**Task details:**
Print, exactly as written, the line containing "Click the Agent智能体 robot icon" and every line after it, ending with the final line of the data below.

**Records:**
#####

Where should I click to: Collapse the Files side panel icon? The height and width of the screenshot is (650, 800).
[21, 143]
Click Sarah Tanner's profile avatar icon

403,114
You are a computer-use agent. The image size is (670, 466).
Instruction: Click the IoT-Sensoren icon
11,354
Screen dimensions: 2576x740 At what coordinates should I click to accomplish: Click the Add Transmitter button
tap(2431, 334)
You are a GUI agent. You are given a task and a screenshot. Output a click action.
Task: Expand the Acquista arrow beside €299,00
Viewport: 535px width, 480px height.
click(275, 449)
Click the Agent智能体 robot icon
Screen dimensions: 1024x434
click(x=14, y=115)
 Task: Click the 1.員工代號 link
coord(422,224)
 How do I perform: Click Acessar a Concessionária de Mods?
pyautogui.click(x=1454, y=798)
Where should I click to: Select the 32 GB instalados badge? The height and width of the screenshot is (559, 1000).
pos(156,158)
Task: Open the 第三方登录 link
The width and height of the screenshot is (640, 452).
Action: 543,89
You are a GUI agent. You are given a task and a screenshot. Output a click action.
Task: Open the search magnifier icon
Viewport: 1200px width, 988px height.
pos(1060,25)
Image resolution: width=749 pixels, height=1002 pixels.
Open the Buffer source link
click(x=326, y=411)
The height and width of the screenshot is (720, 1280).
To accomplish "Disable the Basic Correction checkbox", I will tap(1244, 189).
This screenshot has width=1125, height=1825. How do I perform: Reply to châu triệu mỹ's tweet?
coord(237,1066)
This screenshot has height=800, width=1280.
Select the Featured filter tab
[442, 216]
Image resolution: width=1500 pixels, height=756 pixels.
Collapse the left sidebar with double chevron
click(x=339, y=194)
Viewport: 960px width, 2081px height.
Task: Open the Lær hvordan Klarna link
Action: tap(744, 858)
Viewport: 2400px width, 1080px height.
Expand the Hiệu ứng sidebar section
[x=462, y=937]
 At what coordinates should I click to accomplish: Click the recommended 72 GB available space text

#####

**Task solution:**
Click the Agent智能体 robot icon
Screen dimensions: 1024x434
click(x=14, y=115)
 Task: Click the 1.員工代號 link
coord(422,224)
 How do I perform: Click Acessar a Concessionária de Mods?
pyautogui.click(x=1454, y=798)
Where should I click to: Select the 32 GB instalados badge? The height and width of the screenshot is (559, 1000).
pos(156,158)
Task: Open the 第三方登录 link
The width and height of the screenshot is (640, 452).
Action: 543,89
You are a GUI agent. You are given a task and a screenshot. Output a click action.
Task: Open the search magnifier icon
Viewport: 1200px width, 988px height.
pos(1060,25)
Image resolution: width=749 pixels, height=1002 pixels.
Open the Buffer source link
click(x=326, y=411)
The height and width of the screenshot is (720, 1280).
To accomplish "Disable the Basic Correction checkbox", I will tap(1244, 189).
This screenshot has width=1125, height=1825. How do I perform: Reply to châu triệu mỹ's tweet?
coord(237,1066)
This screenshot has height=800, width=1280.
Select the Featured filter tab
[442, 216]
Image resolution: width=1500 pixels, height=756 pixels.
Collapse the left sidebar with double chevron
click(x=339, y=194)
Viewport: 960px width, 2081px height.
Task: Open the Lær hvordan Klarna link
Action: tap(744, 858)
Viewport: 2400px width, 1080px height.
Expand the Hiệu ứng sidebar section
[x=462, y=937]
 At what coordinates should I click to accomplish: Click the recommended 72 GB available space text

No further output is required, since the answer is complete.